DOCUMENT EXCERPT:
Watermelon Steak Salad With Heirloom Tomatoes & Sangria Vinaigrette

June  7, 2021
2 Ratings
Photo by Siobhán Egan
  • Prep time 20 minutes
  • Cook time 6 minutes
  • Serves 4-6
Author Notes

I grew up eating Georgia Rattlesnake watermelons—that’s really what they’re called, because the dark green stripes resemble a diamondback rattlesnake. These heirloom varietals, which can grow up to 40 pounds, have a deep reddish pink flesh that is sweeter than sweet. Folks started growing them around here in the 1830s. When I was a kid, we’d throw them in the back of the truck and take them to market. Because they are harder to come by now, and because people have grown accustomed to seedless watermelons, I created this recipe to accommodate either. But I absolutely prefer a rattlesnake watermelon, which we grow at Gilliard Farms.

COLLECTED MATERIAL:
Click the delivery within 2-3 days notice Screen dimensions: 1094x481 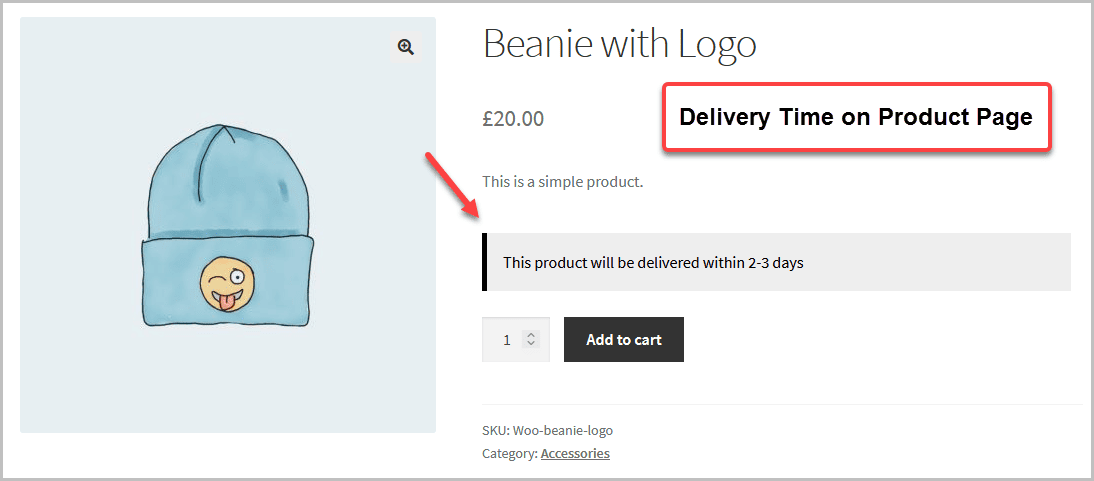coord(653,263)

WORK TO COMPLETE:
A. Reproduce the watermelon salad recipe word for word between "I grew up eating" and "at Gilliard Farms.", inclusive.
B. In the watermelon salad recipe, how many pounds can Georgia Rattlesnake watermelons grow up to?

WORKED SOLUTIONS:
A.
I grew up eating Georgia Rattlesnake watermelons—that’s really what they’re called, because the dark green stripes resemble a diamondback rattlesnake. These heirloom varietals, which can grow up to 40 pounds, have a deep reddish pink flesh that is sweeter than sweet. Folks started growing them around here in the 1830s. When I was a kid, we’d throw them in the back of the truck and take them to market. Because they are harder to come by now, and because people have grown accustomed to seedless watermelons, I created this recipe to accommodate either. But I absolutely prefer a rattlesnake watermelon, which we grow at Gilliard Farms.

B. Up to 40 pounds.